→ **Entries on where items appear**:
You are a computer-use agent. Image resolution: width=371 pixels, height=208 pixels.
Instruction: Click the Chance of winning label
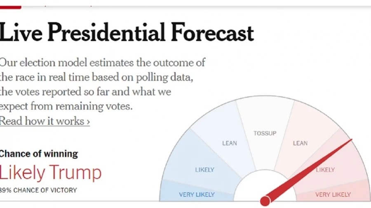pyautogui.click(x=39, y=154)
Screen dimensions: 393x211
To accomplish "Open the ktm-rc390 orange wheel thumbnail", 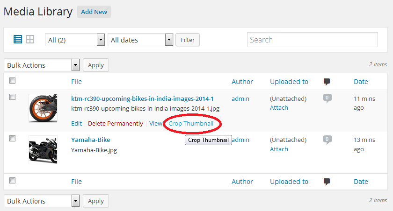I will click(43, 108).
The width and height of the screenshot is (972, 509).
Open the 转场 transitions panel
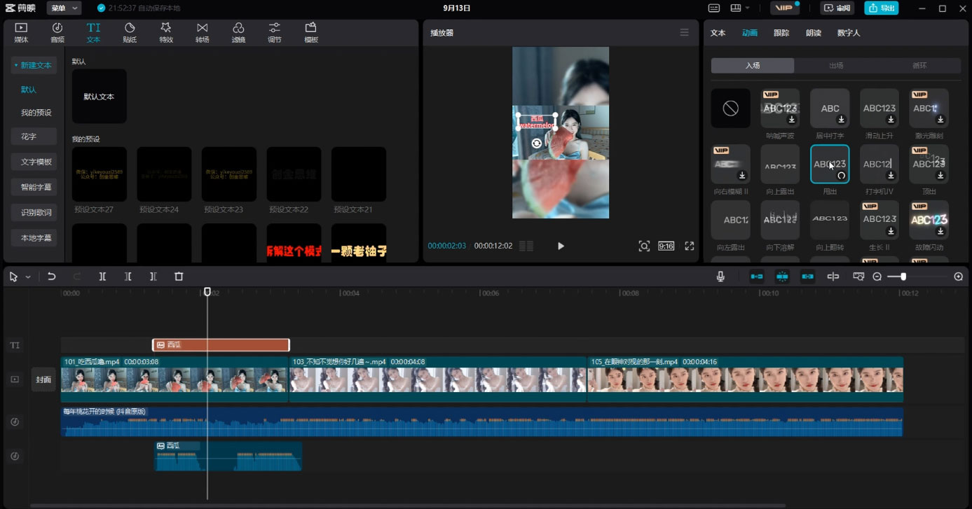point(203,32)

→ **Problem requirements**:
Find each line in the entries above that contains the word "width", and copy those lines.

→ **Task response**:
You are a computer-use agent. Image resolution: width=371 pixels, height=208 pixels.
The width and height of the screenshot is (972, 509).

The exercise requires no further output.